I am going to ask you write the first draft of the recommendation letter and I will tweak it. I put together and attached a few templates from letters I have written in the past and replaced names with STUDENT.

When you go through the templates, make revisions to reflect your situation and consider what words best describe you as a learner, researcher, and classmate. Here are the types of questions that I speak to in letters of recommendations because they help the admissions committee figure out if you are a good fit for their program and if you are likely to succeed in it. 

  • What type of student are you? 
  • Are you motivated and responsible?
  • What motivates you? 
  • What do you bring to the classroom community to enrich it for yourself and your fellow classmates?
  • Are you a strong researcher, writer, and communicator?
  • What are your strengths in these areas and what do they look like?
  • What makes you a good fit for the program(s)?
  • What might we have discussed in class, conferences, or in your papers that provides compelling evidence of these points.

It is important to know how to advocate for yourself and speak to your strengths in many professional arenas, yet many of us do not know how. Or worse, many of us have internal monologues about sharing successes as an indication of bragging. This sort of exercise can be super powerful for those people –many women, people of color, those in cultural contexts where speaking about one’s strengths is socially discouraged and vilified tend to benefit from this advice.

I have since used this with a few students and in asking them how it went, they reported that they felt more confident about their writing and their decision to pursue their goals after writing the letter. As an added bonus, I also learned more about them and their passions. Score!

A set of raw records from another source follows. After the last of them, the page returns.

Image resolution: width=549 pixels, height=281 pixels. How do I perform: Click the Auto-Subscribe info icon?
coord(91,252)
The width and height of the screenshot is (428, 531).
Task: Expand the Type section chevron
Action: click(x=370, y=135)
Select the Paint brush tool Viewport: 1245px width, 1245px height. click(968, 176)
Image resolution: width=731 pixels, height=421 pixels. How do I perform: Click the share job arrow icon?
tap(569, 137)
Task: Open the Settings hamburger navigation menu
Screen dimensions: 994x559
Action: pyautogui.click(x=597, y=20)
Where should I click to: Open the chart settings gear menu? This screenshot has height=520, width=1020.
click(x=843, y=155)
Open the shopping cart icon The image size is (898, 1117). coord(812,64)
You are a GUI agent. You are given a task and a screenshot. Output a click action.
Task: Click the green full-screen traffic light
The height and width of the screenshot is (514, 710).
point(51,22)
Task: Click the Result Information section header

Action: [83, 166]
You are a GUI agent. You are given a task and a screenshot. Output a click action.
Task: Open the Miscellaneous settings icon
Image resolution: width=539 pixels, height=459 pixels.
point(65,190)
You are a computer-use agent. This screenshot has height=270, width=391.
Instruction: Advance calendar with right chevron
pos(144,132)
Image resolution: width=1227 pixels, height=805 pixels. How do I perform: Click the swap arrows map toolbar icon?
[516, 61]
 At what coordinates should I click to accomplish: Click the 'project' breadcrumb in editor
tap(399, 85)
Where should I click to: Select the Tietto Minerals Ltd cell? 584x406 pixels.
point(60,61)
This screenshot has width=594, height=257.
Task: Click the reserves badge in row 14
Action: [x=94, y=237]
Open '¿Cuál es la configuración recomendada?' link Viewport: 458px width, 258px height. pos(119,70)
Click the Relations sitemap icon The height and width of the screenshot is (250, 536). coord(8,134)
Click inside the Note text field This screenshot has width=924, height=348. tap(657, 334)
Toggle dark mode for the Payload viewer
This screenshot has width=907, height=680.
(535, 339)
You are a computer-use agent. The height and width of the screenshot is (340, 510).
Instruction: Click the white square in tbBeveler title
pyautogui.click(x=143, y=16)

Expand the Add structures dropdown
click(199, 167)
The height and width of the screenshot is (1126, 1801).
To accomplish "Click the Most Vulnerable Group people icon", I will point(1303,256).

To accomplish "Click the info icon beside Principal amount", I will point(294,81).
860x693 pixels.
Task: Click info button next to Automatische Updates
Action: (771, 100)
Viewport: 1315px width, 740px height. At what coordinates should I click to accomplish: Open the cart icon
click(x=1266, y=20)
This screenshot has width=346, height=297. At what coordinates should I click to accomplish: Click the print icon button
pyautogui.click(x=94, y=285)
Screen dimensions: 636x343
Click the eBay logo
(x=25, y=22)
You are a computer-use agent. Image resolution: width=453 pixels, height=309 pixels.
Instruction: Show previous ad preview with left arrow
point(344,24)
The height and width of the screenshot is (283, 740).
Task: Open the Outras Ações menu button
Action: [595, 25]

While writing recommendations is an important part of the work we do to support our students and colleagues, this form of academic “service” is unfortunately often invisible because few people have good ways to note it on their CV and activity reports. The hours we spend writing letters to support the goals of others are hours we are not working to forward our own goals. But the hours we invest matter to the careers of those we want to support. Finding ways to make this happen without doing so at our own expense is vital.

What are some of your hacks with LORs?

___________________________

*For a fun reading recommendation and to get a real taste of these such letters, I suggest reading–or better yet, listen to–the book Dear Committee Members, a satirical novel about a beleaguered professor of creative writing. According to the review in Good Reads, “his life is a tale of woe, and the vehicle this droll and inventive novel uses to tell that tale is a series of hilarious letters of recommendation that Fitger is endlessly called upon by his students and colleagues to produce, each one of which is a small masterpiece of high dudgeon, low spirits, and passive-aggressive strategies”.